В конце коридора, слева от грузового лифта, располагалась техническая комната. В ней, среди прочего, держали грузовые тележки, тачки и чехлы различных размеров, которые могли потребоваться жильцам для перевозки вещей из квартир в кладовые и наоборот. Микки выбрал большую тележку с высокими бортами и три эластичных ремня для закрепления груза. Ближайший грузовой лифт обслуживал только южное крыло здания. Поскольку квартиры «2-А» и «3-А» были очень большие, обе с парадным и черным входом, западный коридор на этих этажах не тянулся во всю длину здания, чтобы соединить южный и северный. А северный грузовой лифт обслуживал только три верхних этажа, потому что ту часть подвала занимал бассейн.

Микки покатил ручную тележку к северному лифту, на котором спустился в подвал. Роспись на стенах и потолке кабины — синешейки, весело летающие под плывущими по небу облаками, золотистыми от солнца, — решительно ему не нравилась. Он не понимал почему. Чистый же кич. Обычно искусство, намеренно красивое, только раздражало его. А эта роспись… вызывала предчувствие дурного.

Вернувшись в свою квартиру, Микки закатил тележку в кабинет, где лежал завернутый в одеяло труп его брата Джерри, дожидающийся утилизации.

Микки очень недоставало матери, но он радовался, что она умерла, а потому не увидела, с какой легкостью ему удалось убить Джерри. Она бы сильно разочаровалась в Джерри, который позволил захватить его врасплох, но, разумеется, это разочарование уравновесилось бы гордостью за Микки.

* * *

Спаркл Сайкс

Когда Спаркл выходила из кабинета, телевизор за ее спиной вновь произнес: «Уничтожить. Уничтожить».

Айрис по-прежнему сидела на кровати, читала у себя в комнате. Не подняла голову. Оставалась, как и обычно, в своем аутистском мире.

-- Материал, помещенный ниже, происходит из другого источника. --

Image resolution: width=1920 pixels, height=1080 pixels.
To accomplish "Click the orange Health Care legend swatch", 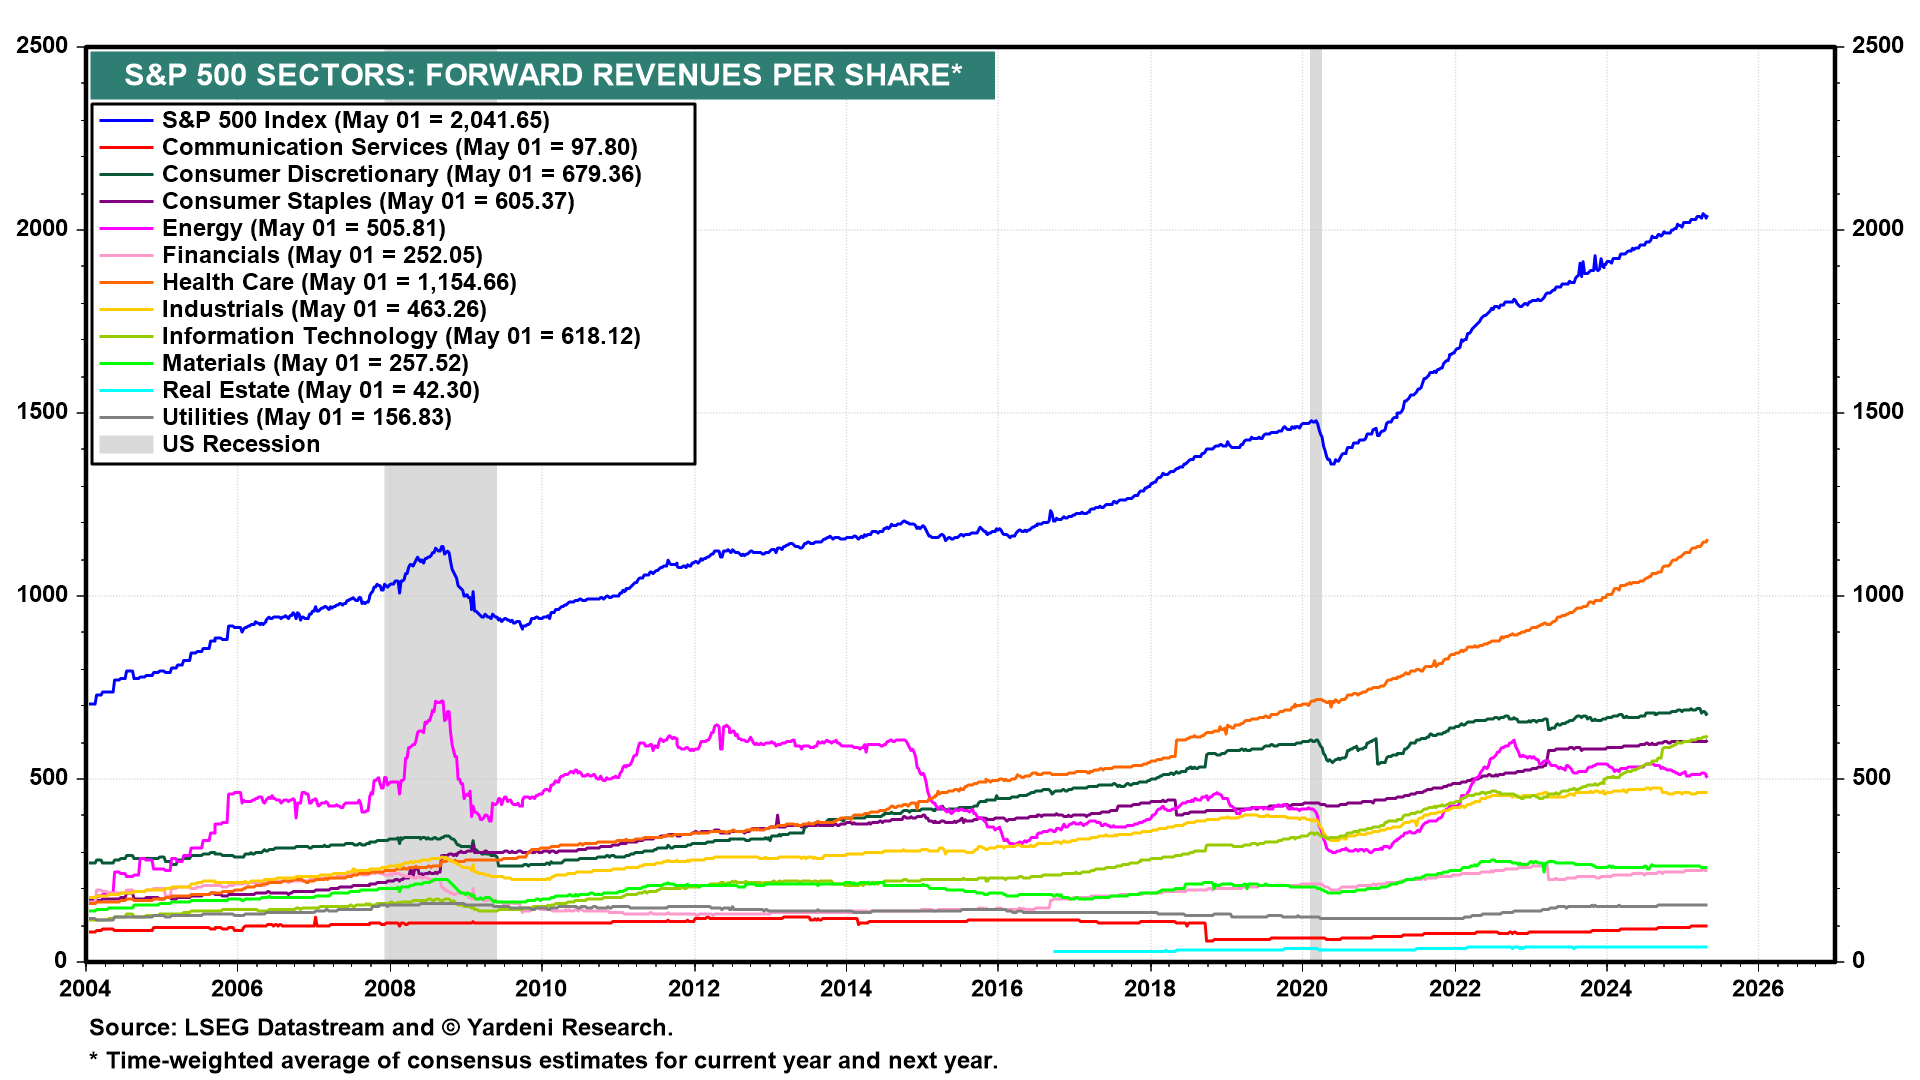I will [x=126, y=282].
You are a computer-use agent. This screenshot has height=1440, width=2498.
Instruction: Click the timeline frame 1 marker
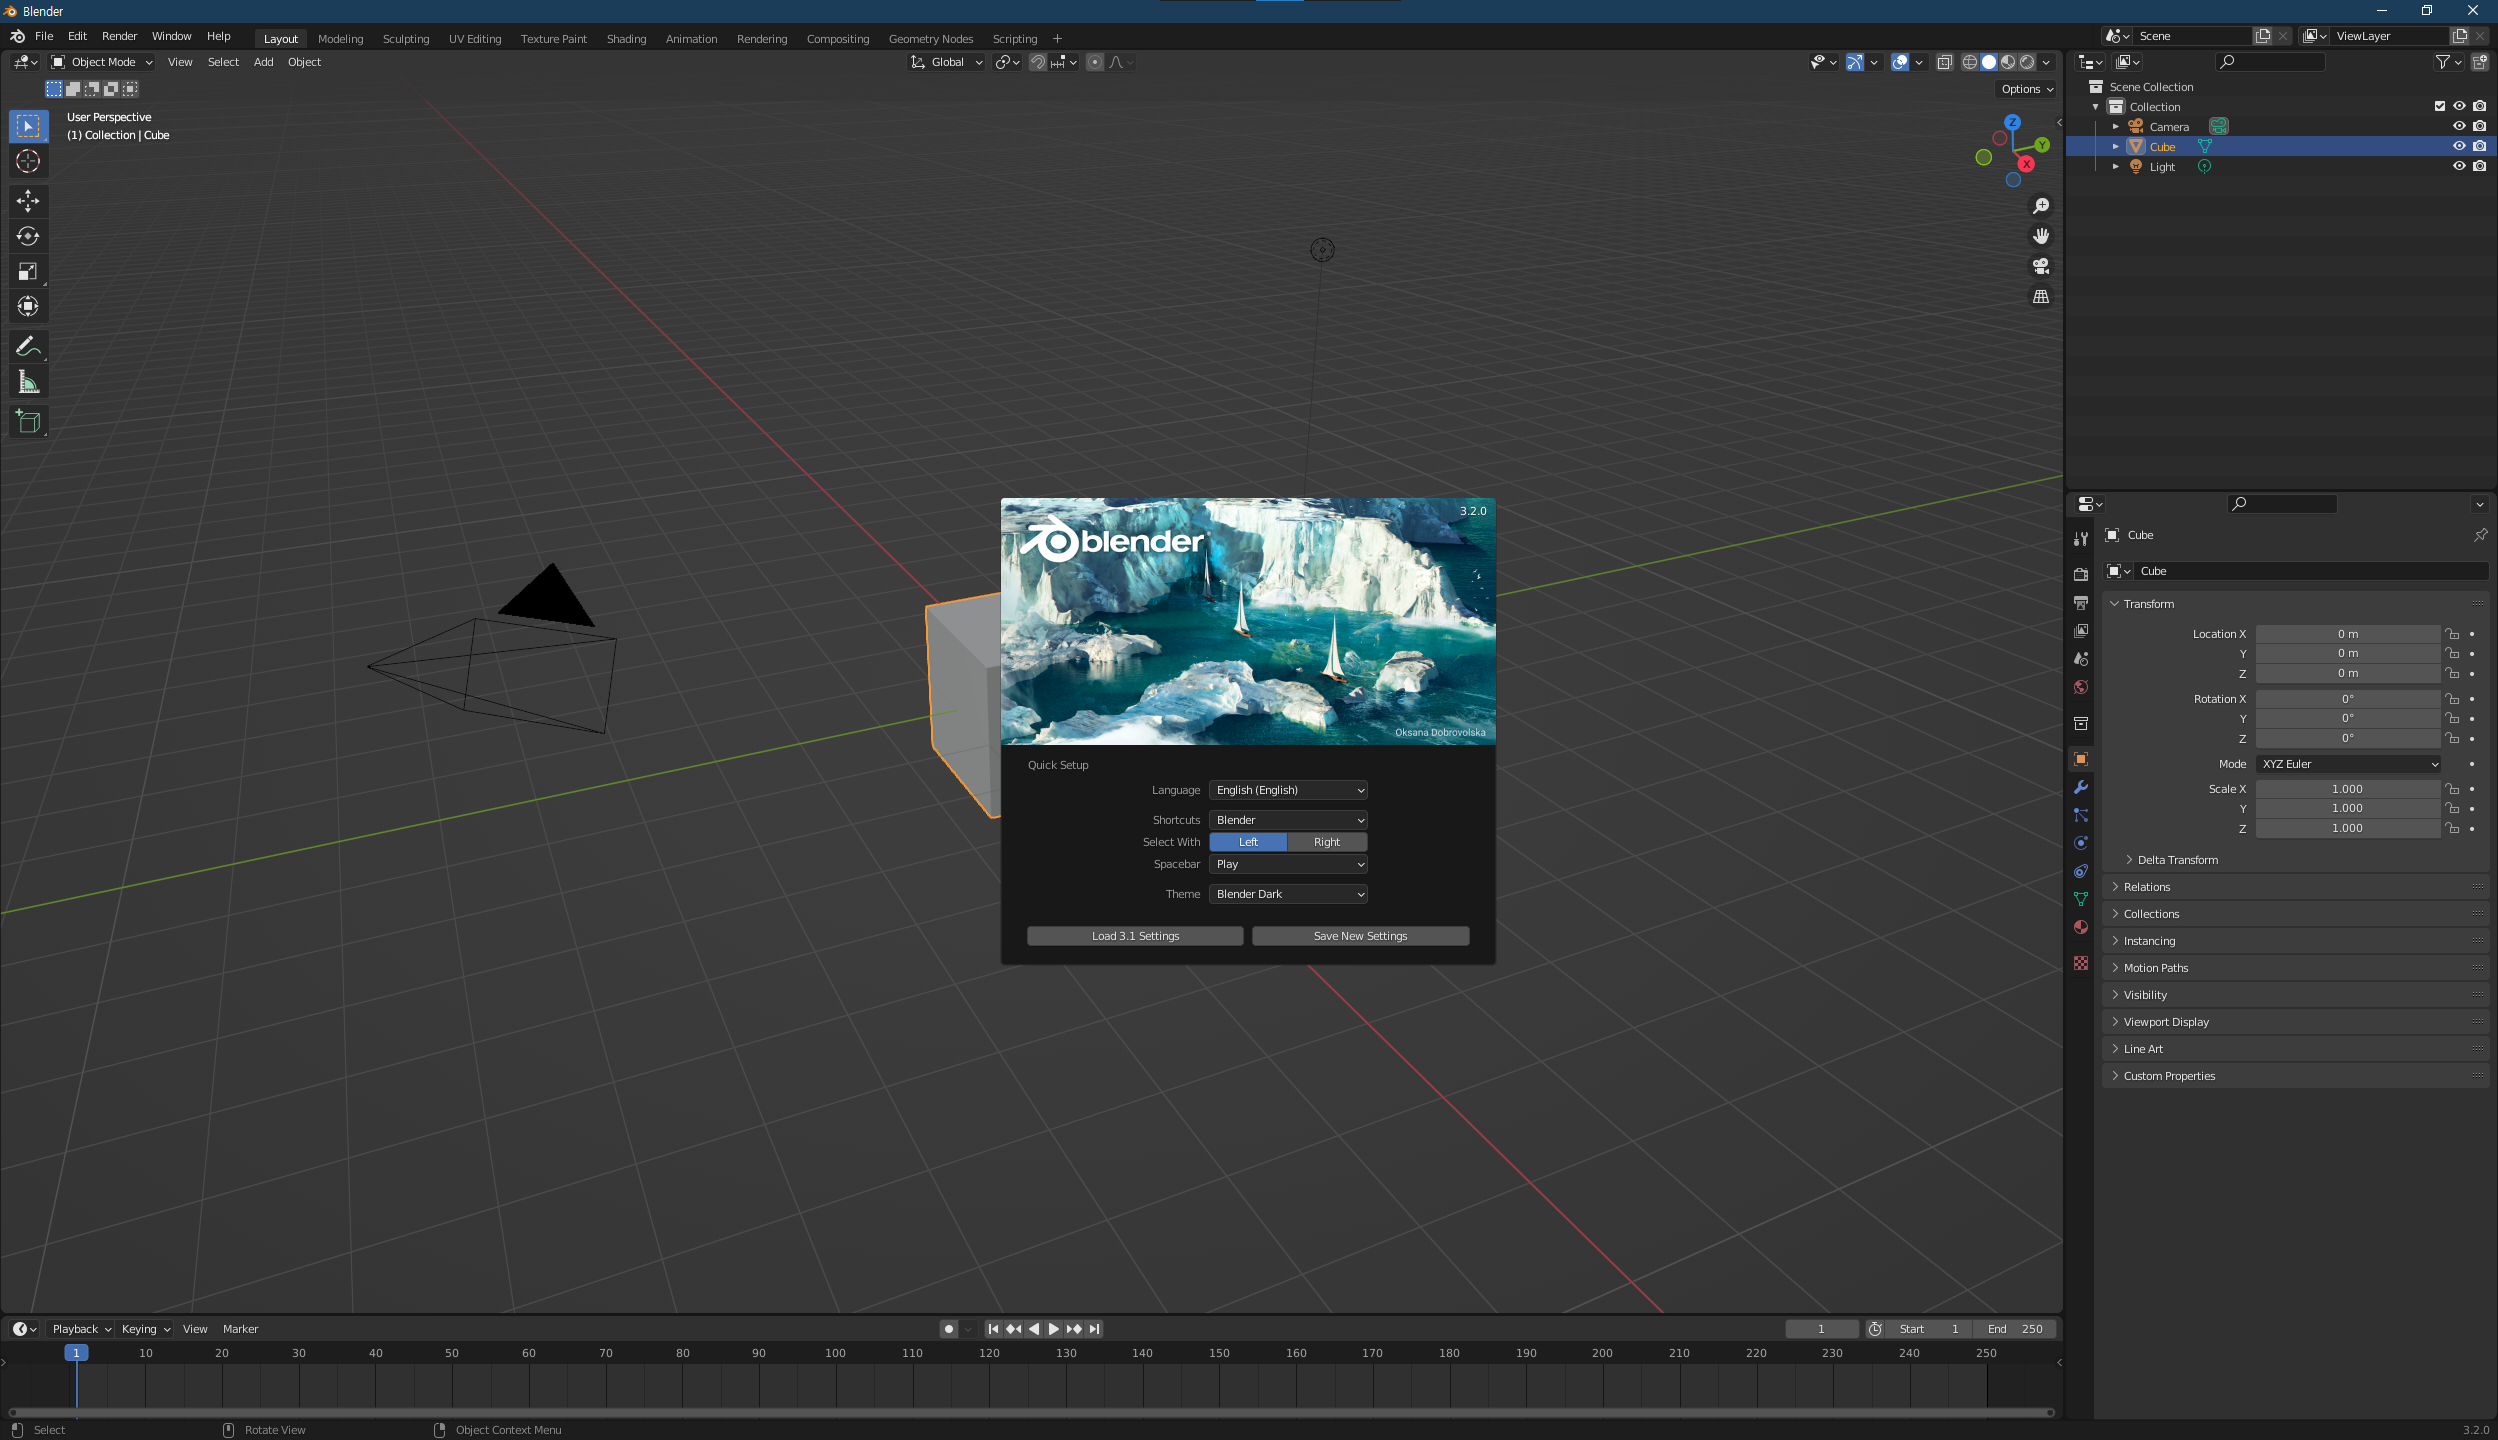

Спаркл поспешила к первому окну, потом ко второму, чтобы задернуть шторы, которые ранее раздвинула ее дочь. И когда задергивала их на втором окне, небо полыхнуло дважды, трижды, и в этом содрогающемся море небесного огня ландшафтное освещение двора погасло так же, как все лампы в окнах западного и северного крыльев, хотя в ее квартире свет остался. Золотистое зарево города, которое обычно высвечивало на фоне черного неба силуэты труб и балюстрады на крыше, тоже исчезло, словно прекратилась подача электроэнергии во всем метрополисе, за исключением этих комнат.

Задергивая шторы, отворачиваясь от окна, Спаркл говорила себе, что она не увидела двор и другие крылья большого дома, поскольку боялась даже на мгновение встретиться лицом к лицу с молниями. Но знала, что объяснение это — самообман. Она увидела что-то — отсутствие всего, — каким-то образом связанное с чудовищным младенцем, ушедшим в стену, и жутким голосом, вещающим из пульсирующих колец на экране телевизора. И это никакой не отголосок мескалина, после всех тех лет, которые прошли с того единственного раза, когда она столкнулась с этим галлюциногеном. Все это не иллюзия. Все это реальность. И ей отчаянно требовалось понять, что это такое и откуда взялось.

Спаркл снова повернулась к окну, замялась. Потом чуть развела шторы и увидела двор, каким ему и полагалось быть. И городское зарево по-прежнему подсвечивало трубы на крыше. Пока его не могли потушить ни гроза, ни человеческая глупость. Но в тот самый момент, когда Спаркл облегченно выдохнула, она заметила за окном какое-то существо, ползущее вверх с подоконника, по стеклянным панелям и широким бронзовым оконным горбылькам.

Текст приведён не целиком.